#### [Extrait fourni]
- - - -
Ecriture inclusive: ce qui se joue à l'école
Le 28 janvier dernier, le député François Jolivet a demandé l’interdiction de l’enseignement de l’écriture inclusive dans les écoles.

Il y a quelques jours, des étudiants de Sciences Po affirmaient que leur professeur de sociologie les avait menacés de les pénaliser s'ils n'utilisaient pas l'orthographe inclusive. Mais mercredi dernier, le porte-parole du gouvernement Gabriel Attal a balayé d’une phrase une proposition de loi de la majorité visant à l’interdire dans les documents administratifs, arguant que ce débat n’était pas prioritaire.
Il enflamme pourtant les réseaux sociaux et, du plus haut sommet de l’Etat jusqu’aux conversations entre amis, il est un sujet de dispute récurrent. La langue française est l’un des grands trésors nationaux. On n’y touche pas impunément.
Une circulaire ministérielle du 21 novembre 2017 demandait expressément de ne pas faire usage de l’écriture inclusive, tout en valorisant la féminisation quand elle était justifiée. Cette demande est pourtant très régulièrement battue en brèche par les administrations elles-mêmes. Essayons d’y voir plus clair et de comprendre ce qui se joue là.
- - - -
#### [Consignes]
- A) D'après l'extrait sur l'écriture inclusive à l'école, de quand date la circulaire ministérielle qui demandait de ne pas en faire usage ?
- B) Rédigez la suite du texte sur l'écriture inclusive à l'école, en partant de sa dernière phrase.

#### [Données disponibles]
- - - -
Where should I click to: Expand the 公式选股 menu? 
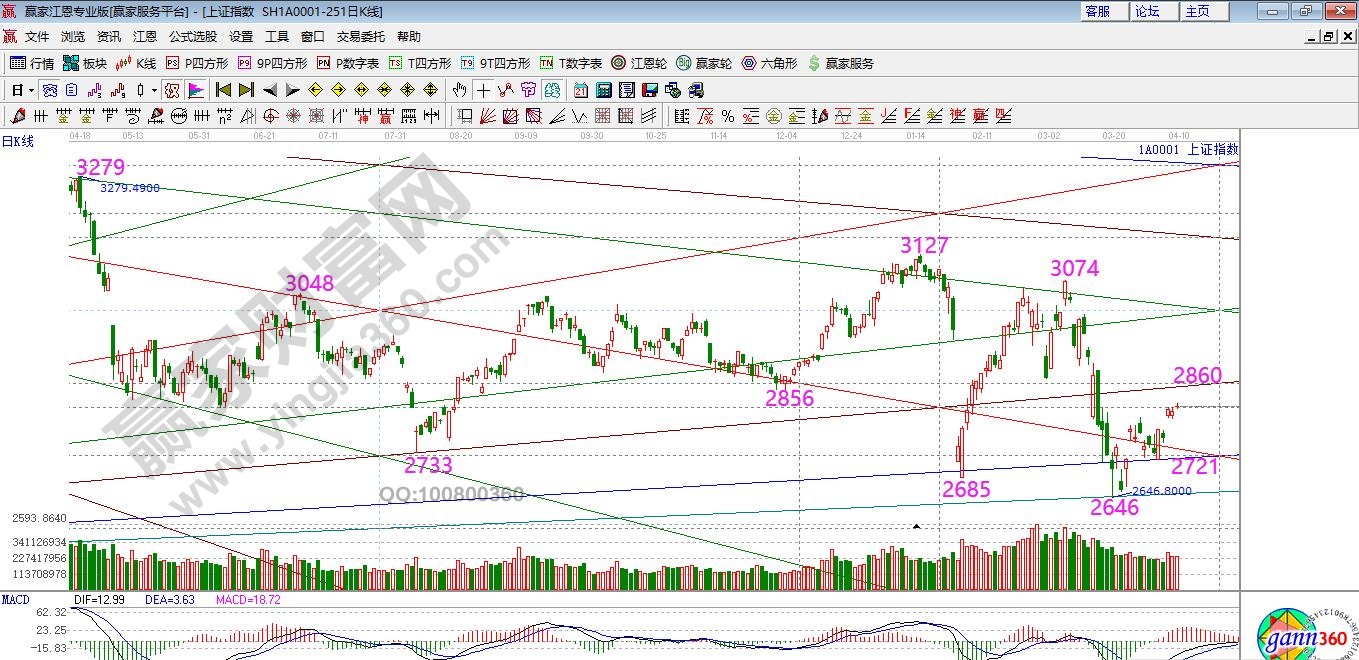click(x=192, y=37)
- - - -
#### [Résultats par tâche]
- A) Du 21 novembre 2017.

- B)
Ecriture inclusive : kezako ?
La maîtrise de la langue française suppose que l’on accorde correctement les adjectifs, les participes passés et que l’on choisisse également le bon genre et le bon nombre lorsqu’il s’agit de remplacer un nom par un pronom. La règle apprise à l’école est : "le masculin l’emporte sur le féminin".
Ceci implique que le féminin disparaisse lorsqu'il y a mélange de genres. On doit dire : les crapauds et les grenouilles sont verts. Ils coassent. Même s’il y a mille grenouilles et un crapaud. Certain(e)s ont vu là une discrimination liée à des siècles "d’oppression patriarcale". L’écriture inclusive est un ensemble de règles de grammaire et d’orthographe qui cherchent à éviter les "discriminations sexistes par les usages linguistiques".
Remettre les femmes à l’honneur
Nous avions déjà pris l’habitude de féminiser les noms de métiers (auteure ou autrice), d’indiquer que l’on incluait les femmes par l’ajout d’un e entre parenthèses comme je l’ai fait malicieusement un peu plus haut.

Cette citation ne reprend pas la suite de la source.